Fewer people were hurt on the job last year as Alberta’s workplace injury rate hit a record low with lost-time claim rate down almost 10 per cent from 2008, a statement from the province’s Department of Employment and Immigration said. The number of lost-time claim in the province went down 16.9 per cent from 31,410 in 2008 to 26,096 in 2009.
Lost-time claim rates were down across all major industry sectors in the province, with the manufacturing, processing and packaging, and the mining and petroleum development sectors experiencing the biggest drops. The provincial lost-time claim rate for 2009 was 1.69 per 100 full-time jobs, down from 1.88 the previous year. Overall employment was down nearly eight per cent.
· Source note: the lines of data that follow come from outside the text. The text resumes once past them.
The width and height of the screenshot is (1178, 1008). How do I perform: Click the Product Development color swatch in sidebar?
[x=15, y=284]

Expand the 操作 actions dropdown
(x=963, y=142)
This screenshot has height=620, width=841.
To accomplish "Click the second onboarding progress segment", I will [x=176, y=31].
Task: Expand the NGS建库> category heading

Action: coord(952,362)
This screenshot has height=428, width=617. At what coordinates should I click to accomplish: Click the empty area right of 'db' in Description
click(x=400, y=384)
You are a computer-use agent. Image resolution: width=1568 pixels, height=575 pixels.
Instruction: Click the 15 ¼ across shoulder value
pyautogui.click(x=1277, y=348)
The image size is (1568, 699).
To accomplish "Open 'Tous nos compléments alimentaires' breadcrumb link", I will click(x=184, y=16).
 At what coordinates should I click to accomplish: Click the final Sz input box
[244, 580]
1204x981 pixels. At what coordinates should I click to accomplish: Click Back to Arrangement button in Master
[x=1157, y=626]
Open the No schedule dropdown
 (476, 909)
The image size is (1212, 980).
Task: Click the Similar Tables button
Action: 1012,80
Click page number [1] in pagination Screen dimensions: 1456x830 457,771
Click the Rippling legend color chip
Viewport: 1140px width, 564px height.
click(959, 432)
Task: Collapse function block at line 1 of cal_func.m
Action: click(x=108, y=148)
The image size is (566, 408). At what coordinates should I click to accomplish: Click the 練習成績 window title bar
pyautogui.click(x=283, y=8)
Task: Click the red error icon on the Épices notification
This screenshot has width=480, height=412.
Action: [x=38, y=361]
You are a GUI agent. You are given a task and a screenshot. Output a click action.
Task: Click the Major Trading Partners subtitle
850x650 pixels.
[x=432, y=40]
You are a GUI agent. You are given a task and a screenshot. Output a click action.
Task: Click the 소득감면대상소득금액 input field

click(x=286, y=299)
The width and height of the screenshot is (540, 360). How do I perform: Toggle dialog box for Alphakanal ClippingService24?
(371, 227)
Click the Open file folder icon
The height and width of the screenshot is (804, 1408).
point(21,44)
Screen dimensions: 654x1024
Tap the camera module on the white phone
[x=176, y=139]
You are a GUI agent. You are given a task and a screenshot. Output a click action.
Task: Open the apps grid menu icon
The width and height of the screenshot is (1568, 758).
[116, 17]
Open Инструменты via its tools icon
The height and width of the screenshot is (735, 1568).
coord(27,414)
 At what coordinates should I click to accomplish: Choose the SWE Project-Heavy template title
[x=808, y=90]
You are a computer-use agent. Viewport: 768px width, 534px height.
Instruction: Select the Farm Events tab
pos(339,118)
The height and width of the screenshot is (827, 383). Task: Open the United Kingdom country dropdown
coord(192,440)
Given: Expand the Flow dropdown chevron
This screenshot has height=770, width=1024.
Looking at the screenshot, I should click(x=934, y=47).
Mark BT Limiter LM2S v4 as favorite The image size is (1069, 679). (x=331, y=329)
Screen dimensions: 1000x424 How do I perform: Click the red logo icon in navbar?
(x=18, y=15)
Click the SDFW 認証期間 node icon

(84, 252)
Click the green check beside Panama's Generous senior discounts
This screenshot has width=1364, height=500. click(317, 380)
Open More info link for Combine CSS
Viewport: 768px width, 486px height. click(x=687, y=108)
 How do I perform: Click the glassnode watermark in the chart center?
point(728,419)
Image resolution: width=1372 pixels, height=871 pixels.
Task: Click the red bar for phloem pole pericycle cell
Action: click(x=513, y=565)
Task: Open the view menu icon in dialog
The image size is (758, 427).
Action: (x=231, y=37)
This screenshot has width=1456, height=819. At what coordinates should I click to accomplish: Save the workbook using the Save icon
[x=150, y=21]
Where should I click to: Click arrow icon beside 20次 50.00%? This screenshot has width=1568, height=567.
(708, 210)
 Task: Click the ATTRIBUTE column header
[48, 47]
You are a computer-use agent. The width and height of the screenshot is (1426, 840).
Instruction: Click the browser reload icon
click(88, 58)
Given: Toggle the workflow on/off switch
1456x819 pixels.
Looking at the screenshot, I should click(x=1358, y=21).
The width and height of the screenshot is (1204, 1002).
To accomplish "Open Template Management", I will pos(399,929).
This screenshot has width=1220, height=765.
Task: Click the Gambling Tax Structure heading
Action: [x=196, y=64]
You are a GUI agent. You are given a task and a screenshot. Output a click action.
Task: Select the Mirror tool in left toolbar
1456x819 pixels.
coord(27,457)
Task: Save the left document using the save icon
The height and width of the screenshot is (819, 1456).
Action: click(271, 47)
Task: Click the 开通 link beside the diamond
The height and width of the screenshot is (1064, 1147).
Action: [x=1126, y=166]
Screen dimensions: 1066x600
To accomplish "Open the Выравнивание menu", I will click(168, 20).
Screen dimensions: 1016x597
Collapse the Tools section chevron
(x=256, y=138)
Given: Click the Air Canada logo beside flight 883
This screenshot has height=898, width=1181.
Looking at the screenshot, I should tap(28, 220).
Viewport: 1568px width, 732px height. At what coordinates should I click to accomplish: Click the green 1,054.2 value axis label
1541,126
Alberta’s 2009 Workplace Health and Safety Data Analysis document has shown a downward trend in lost-time claim rate in Alberta, from 2.41 in 2005 to 1.69 in 2009.
Occupational fatalities were also down, from 166 in 2008 to 110 in 2009, the department said.
“We’ve made good progress reducing workplace injuries but we can still do better,” said Thomas Lukaszuk, Minister of Employment and Immigration. “Today is the National Day of Mourning, when we remember those workers who didn’t come home at the end of their shift. Behind the numbers being released today are thousands of Alberta families whose lives have been changed by a workplace incident.”
The disabling injury claim rate decreased to 3.09 per 100 full-time jobs in 2009, from 3.63 per 100 in 2008. This includes injured workers who cannot work their next shift (lost time) or have to be placed on modified work to accommodate their injuries.
The provincial fatality rate decreased by 28.5 per cent to 71 fatalities per million full-time jobs in 2009. Of 110 fatalities, 49 were occupational disease, 41 were workplace incidents and 20 were motor vehicle incidents.